WHAT THE TASK ASKS. Extract the first line through the line containing "You are a computer-use agent. The image" from the listing below, exactly as written.

TASK INPUTS.
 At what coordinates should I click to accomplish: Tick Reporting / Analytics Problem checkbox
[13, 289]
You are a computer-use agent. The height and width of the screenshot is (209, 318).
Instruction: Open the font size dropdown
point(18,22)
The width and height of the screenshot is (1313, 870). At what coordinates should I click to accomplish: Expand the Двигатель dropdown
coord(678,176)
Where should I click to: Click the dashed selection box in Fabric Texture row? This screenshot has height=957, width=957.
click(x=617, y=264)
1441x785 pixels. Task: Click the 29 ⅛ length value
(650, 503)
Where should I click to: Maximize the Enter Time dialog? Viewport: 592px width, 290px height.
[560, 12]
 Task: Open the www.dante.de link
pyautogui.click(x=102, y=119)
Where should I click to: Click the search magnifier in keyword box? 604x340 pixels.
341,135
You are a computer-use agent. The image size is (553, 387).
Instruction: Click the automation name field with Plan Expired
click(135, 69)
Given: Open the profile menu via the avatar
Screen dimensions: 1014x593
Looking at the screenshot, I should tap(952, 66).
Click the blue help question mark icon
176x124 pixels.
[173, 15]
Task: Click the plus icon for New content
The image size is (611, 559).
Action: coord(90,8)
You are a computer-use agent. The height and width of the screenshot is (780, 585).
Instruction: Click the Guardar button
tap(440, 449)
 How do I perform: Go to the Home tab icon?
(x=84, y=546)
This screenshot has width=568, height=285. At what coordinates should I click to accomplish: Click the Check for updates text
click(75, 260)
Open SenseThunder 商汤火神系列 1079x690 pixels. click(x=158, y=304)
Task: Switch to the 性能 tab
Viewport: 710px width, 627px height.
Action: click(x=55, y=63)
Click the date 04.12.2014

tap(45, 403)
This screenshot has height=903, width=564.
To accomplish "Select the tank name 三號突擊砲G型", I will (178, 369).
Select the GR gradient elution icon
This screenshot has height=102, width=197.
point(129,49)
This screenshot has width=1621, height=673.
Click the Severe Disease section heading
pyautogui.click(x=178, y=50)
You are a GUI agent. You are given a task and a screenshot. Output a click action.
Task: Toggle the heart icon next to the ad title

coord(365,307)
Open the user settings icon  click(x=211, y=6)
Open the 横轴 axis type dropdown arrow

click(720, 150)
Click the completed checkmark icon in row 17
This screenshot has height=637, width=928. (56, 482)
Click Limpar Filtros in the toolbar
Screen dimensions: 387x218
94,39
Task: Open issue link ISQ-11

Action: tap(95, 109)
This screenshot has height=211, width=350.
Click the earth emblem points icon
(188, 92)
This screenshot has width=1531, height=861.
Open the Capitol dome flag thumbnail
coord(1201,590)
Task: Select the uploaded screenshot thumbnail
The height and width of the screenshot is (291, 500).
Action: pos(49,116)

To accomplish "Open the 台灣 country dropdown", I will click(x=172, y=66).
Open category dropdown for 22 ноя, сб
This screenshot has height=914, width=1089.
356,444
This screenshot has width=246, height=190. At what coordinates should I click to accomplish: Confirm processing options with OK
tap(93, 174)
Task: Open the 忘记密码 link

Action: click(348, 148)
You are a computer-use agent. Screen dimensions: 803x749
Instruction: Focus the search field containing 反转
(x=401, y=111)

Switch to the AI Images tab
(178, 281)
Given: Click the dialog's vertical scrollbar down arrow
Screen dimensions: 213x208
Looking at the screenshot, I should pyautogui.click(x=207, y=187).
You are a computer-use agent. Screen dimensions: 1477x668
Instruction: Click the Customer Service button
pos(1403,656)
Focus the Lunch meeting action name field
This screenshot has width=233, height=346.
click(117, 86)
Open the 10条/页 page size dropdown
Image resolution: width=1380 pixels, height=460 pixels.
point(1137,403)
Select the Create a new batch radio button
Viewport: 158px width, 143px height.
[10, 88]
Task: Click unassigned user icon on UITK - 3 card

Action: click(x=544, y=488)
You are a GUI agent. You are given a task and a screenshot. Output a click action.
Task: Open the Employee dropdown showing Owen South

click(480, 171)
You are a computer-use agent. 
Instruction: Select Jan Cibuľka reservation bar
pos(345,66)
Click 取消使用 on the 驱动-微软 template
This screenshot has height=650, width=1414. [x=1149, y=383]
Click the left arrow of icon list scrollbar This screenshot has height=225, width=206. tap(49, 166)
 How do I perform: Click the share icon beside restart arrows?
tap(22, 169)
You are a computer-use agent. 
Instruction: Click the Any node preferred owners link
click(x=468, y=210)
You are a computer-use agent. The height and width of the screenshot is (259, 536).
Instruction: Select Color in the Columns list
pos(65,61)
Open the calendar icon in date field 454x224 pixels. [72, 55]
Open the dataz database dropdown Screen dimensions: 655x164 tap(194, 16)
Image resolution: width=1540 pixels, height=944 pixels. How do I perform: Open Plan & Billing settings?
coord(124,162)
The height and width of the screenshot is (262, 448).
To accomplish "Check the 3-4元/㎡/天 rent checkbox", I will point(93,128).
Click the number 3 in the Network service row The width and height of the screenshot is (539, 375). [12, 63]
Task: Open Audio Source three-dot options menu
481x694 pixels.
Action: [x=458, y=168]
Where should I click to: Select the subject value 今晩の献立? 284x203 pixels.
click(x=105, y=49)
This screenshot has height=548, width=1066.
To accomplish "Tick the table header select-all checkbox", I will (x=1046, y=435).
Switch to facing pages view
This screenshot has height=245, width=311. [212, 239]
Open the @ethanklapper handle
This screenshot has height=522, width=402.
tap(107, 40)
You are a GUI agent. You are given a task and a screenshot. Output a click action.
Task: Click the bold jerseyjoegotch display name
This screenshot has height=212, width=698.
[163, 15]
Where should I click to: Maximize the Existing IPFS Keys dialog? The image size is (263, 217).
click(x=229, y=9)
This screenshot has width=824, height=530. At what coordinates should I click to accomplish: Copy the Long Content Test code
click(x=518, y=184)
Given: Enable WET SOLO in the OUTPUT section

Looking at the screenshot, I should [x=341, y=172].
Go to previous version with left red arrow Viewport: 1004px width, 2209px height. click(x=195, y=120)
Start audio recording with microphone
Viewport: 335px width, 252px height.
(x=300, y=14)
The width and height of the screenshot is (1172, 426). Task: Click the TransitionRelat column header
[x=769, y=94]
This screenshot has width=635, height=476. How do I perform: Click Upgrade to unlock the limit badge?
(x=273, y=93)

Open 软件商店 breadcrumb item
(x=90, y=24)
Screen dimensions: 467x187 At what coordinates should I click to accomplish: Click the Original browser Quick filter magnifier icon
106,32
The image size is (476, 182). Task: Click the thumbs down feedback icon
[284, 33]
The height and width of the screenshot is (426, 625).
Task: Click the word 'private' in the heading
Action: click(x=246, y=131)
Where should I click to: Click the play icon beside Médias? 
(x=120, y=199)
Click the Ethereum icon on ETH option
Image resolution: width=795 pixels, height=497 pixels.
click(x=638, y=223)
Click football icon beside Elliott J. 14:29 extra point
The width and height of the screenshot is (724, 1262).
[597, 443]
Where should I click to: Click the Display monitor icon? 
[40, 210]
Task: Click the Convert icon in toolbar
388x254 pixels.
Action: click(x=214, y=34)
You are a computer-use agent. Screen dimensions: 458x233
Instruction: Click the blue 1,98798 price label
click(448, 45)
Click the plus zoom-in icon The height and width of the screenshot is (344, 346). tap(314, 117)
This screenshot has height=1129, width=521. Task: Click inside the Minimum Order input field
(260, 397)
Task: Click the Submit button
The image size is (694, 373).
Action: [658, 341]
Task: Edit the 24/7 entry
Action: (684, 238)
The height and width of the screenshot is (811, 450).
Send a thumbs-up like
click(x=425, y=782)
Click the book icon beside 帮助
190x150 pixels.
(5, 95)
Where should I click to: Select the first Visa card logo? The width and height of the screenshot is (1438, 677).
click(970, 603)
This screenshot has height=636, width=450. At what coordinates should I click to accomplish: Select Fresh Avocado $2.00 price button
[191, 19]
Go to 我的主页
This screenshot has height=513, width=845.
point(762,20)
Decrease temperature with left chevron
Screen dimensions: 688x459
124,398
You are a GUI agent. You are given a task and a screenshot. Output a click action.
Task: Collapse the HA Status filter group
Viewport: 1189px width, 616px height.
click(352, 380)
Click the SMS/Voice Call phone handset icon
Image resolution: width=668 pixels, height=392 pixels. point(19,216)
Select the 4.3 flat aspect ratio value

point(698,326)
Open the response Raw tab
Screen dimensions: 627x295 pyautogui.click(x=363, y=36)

ANSWER TO THIS EXERCISE.
 At what coordinates should I click to accomplish: Tick Reporting / Analytics Problem checkbox
[13, 289]
You are a computer-use agent. The height and width of the screenshot is (209, 318).
Instruction: Open the font size dropdown
point(18,22)
The width and height of the screenshot is (1313, 870). At what coordinates should I click to accomplish: Expand the Двигатель dropdown
coord(678,176)
Where should I click to: Click the dashed selection box in Fabric Texture row? This screenshot has height=957, width=957.
click(x=617, y=264)
1441x785 pixels. Task: Click the 29 ⅛ length value
(650, 503)
Where should I click to: Maximize the Enter Time dialog? Viewport: 592px width, 290px height.
[560, 12]
 Task: Open the www.dante.de link
pyautogui.click(x=102, y=119)
Where should I click to: Click the search magnifier in keyword box? 604x340 pixels.
341,135
You are a computer-use agent. The image size is (553, 387).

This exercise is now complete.